Ecrit par Sandra Sanchis Mora et Ludovic Pelligand

Aussi disponible en Deutsch , Italiano , Español et English

Particulièrement fréquente chez l’épagneul cavalier King Charles, cette maladie peut avoir de graves conséquences sur la qualité de vie des chiens affectés. Sandra Sanchis Mora et Ludovic Pelligand présentent ici cette maladie, la physiopathologie qui la sous-tend et les options thérapeutiques disponibles pour la traiter.

Malformation Chiari-like et syringomyélie

Points Clés

La malformation de type Chiari et la syringomyélie sont deux affections associées qui induisent une douleur neuropathique.

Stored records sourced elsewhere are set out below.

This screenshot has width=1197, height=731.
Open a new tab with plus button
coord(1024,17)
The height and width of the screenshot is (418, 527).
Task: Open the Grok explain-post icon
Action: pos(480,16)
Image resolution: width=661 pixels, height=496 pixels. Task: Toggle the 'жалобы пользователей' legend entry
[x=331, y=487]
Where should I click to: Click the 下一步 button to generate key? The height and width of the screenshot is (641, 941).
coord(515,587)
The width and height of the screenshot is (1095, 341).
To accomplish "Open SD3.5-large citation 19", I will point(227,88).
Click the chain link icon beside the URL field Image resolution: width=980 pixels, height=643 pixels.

Une proportion élevée des Cavalier King Charles est affectée, bien que d’autres races (en général petites) soient aussi concernées.


Les signes cliniques de douleur neuropathique ne sont pas spécifiques et la confirmation de la maladie s’appuie sur l’imagerie par résonnance magnétique.


Le traitement s’appuie sur l’association de différents analgésiques ou sur la décompression chirurgicale de la fosse crânienne caudale mais les propriétaires doivent savoir que la douleur neuropathique est difficile à traiter et que le but principal est de maintenir une bonne qualité de vie pour le chien.


Introduction

 IRM d’un chien atteint d’une malformation de type Chiari et de syringomyélie. L’image montre un large syrinx impliquant la moelle épinière au niveau des vertèbres cervicales C2-C5, ainsi qu’en régions thoracique et lombaire.
Figure 1. IRM d’un chien atteint d’une malformation de type Chiari et de syringomyélie. L’image montre un large syrinx impliquant la moelle épinière au niveau des vertèbres cervicales C2-C5, ainsi qu’en régions thoracique et lombaire.© Sandra Sanchis Mora 

La syringomyélie (SM) se définit comme l’accumulation anormale de liquide à l’intérieur du parenchyme de la moelle épinière, conduisant à la formation d’une cavité nommée syrinx (Figure 1). L’origine de la SM est probablement liée à des anomalies de circulation du liquide céphalo-rachidien (LCR) et plusieurs affections semblent jouer le rôle de facteur prédisposant chez le chien, la malformation de type Chiari (MC) étant la plus fréquente 1. La MC et la SM peuvent se manifester indépendamment ou concomitamment (MC/SM) chez les individus touchés. Suivant les cas, des signes cliniques sont présents ou non.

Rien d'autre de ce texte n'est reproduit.